*** Begin section ***
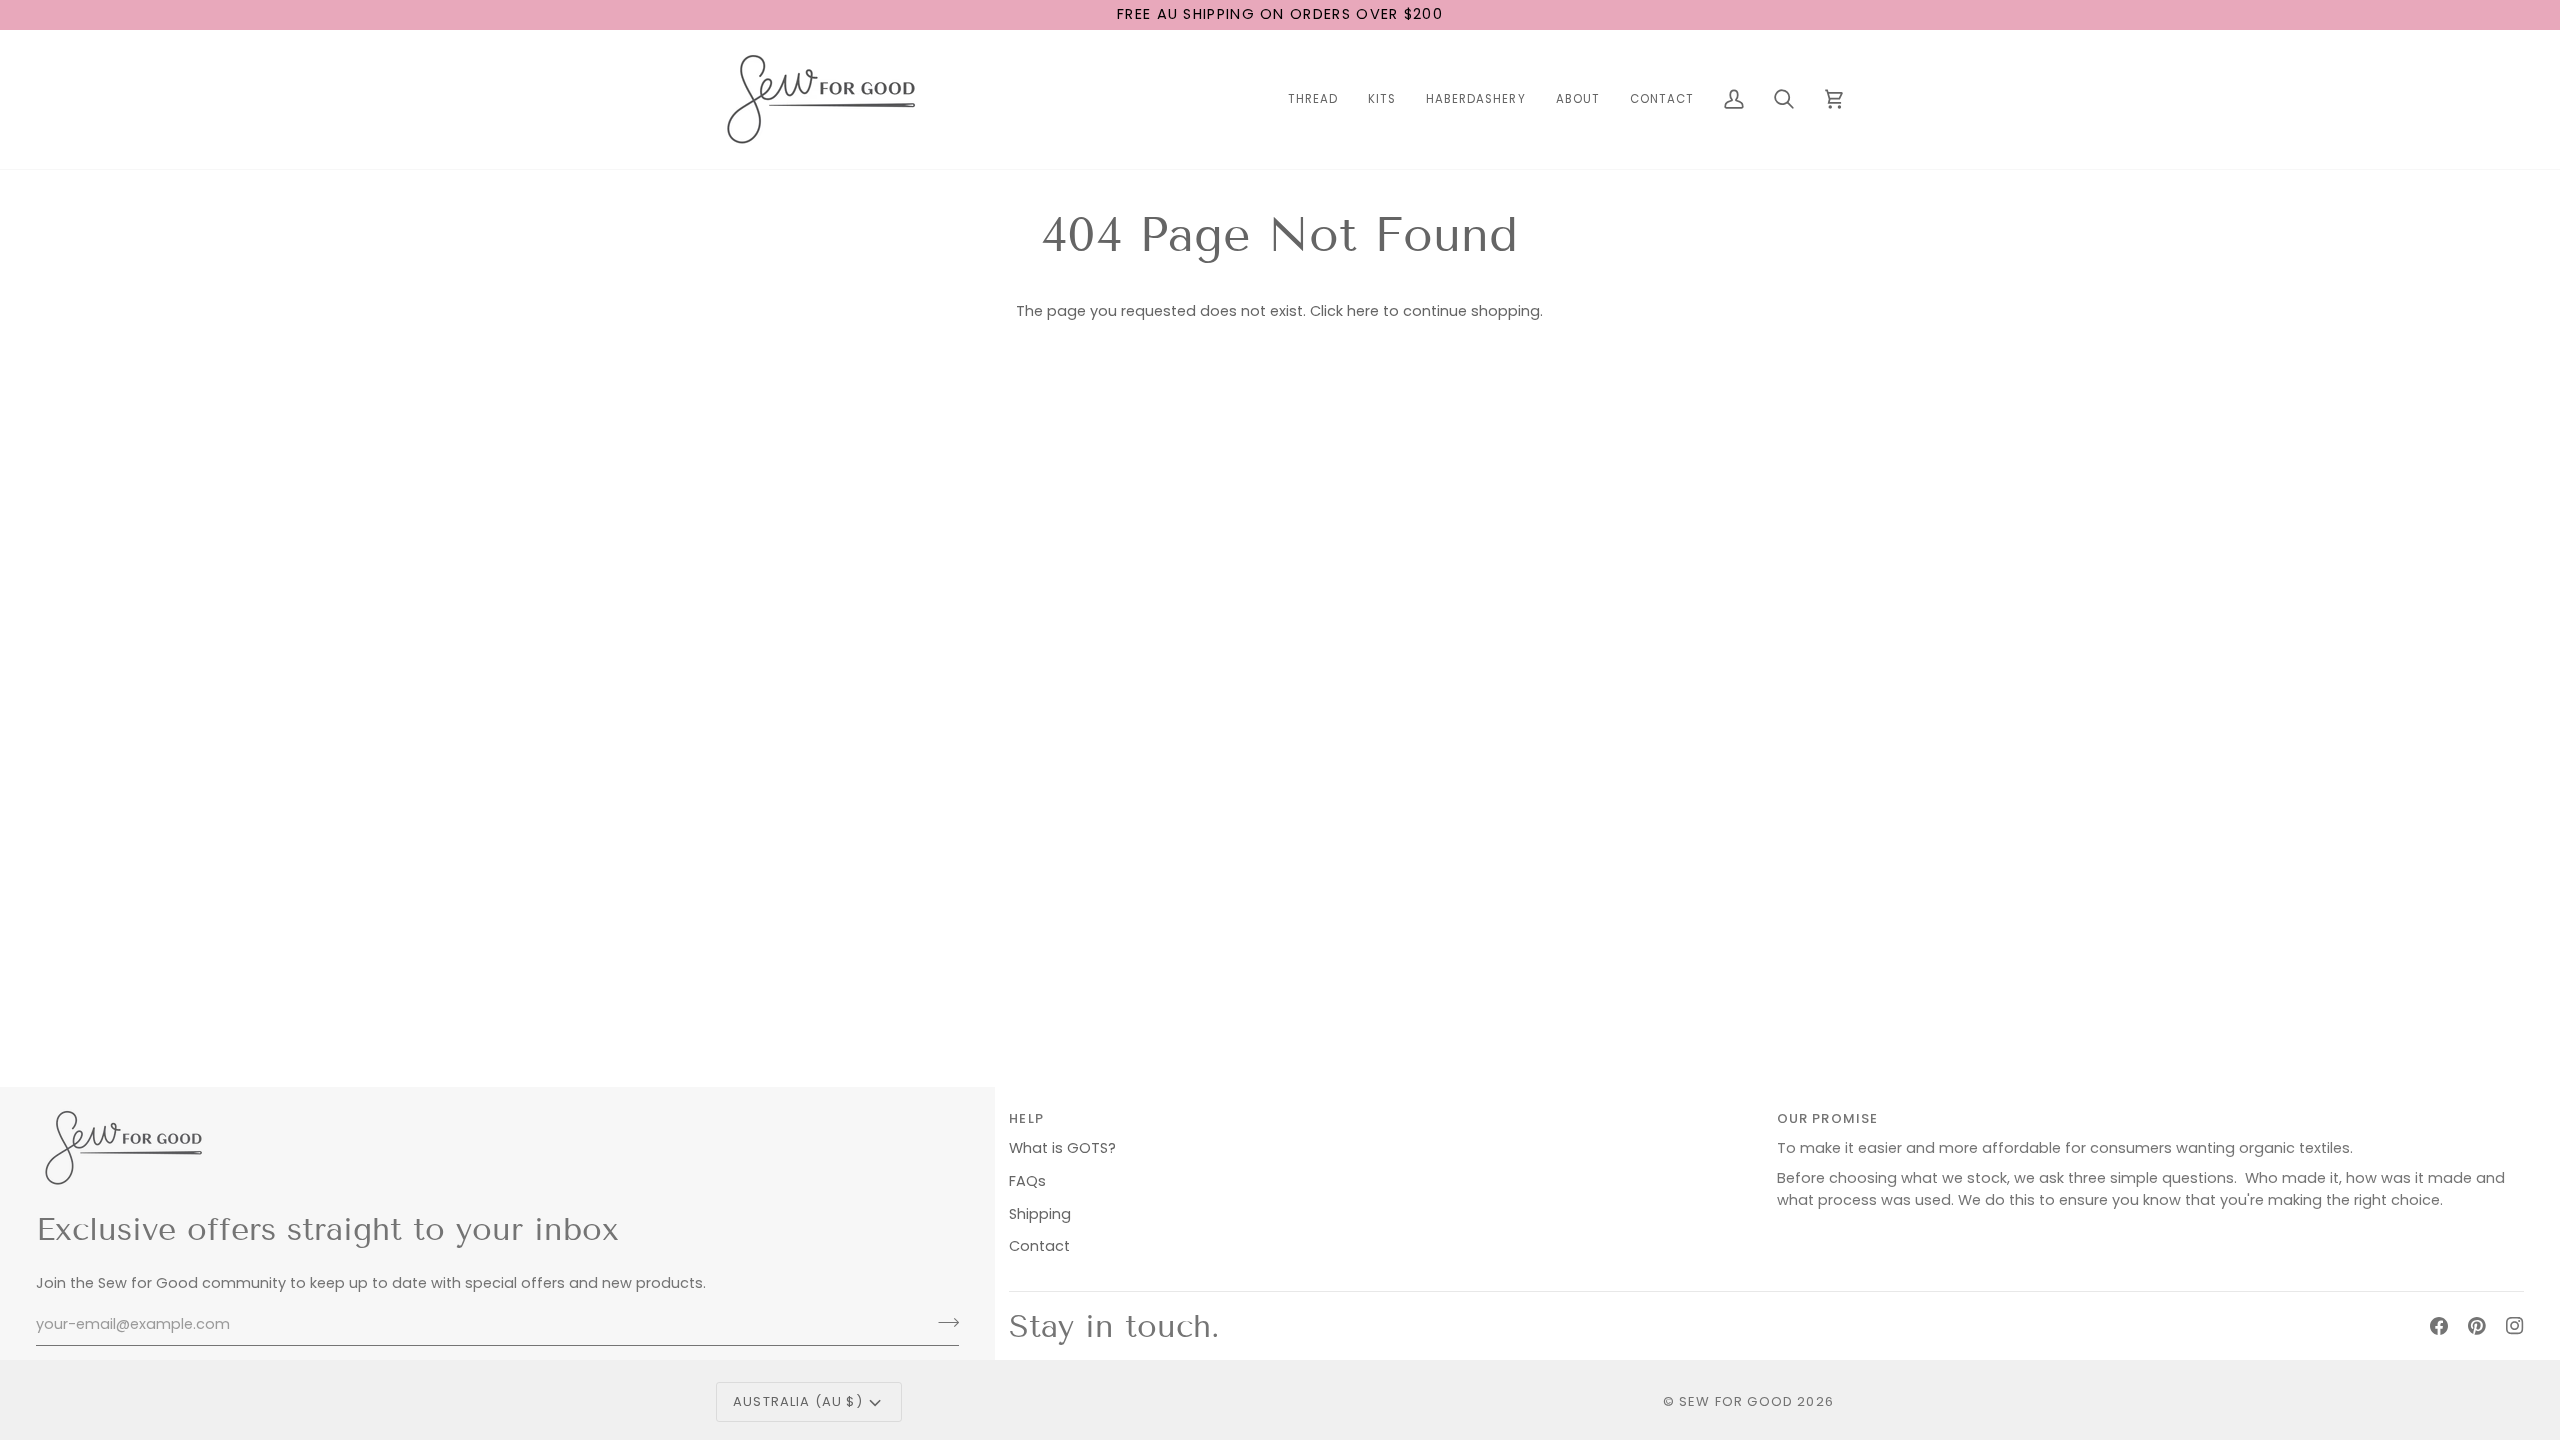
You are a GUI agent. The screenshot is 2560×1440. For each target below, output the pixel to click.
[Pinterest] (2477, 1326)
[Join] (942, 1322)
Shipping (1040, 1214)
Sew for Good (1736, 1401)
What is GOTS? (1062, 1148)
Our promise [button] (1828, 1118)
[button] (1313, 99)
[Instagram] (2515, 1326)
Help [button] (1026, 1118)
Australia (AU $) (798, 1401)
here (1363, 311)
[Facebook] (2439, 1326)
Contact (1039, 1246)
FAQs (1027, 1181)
*** End section ***
### TASK PROMPT
If a record holds a picture, skip the picture and write out everything else exactly.

### RESPONSE FOR THIS EXERCISE
You are a GUI agent. The screenshot is 2560×1440. For each target below, output the pixel to click.
[Pinterest] (2477, 1326)
[Join] (942, 1322)
Shipping (1040, 1214)
Sew for Good (1736, 1401)
What is GOTS? (1062, 1148)
Our promise [button] (1828, 1118)
[button] (1313, 99)
[Instagram] (2515, 1326)
Help [button] (1026, 1118)
Australia (AU $) (798, 1401)
here (1363, 311)
[Facebook] (2439, 1326)
Contact (1039, 1246)
FAQs (1027, 1181)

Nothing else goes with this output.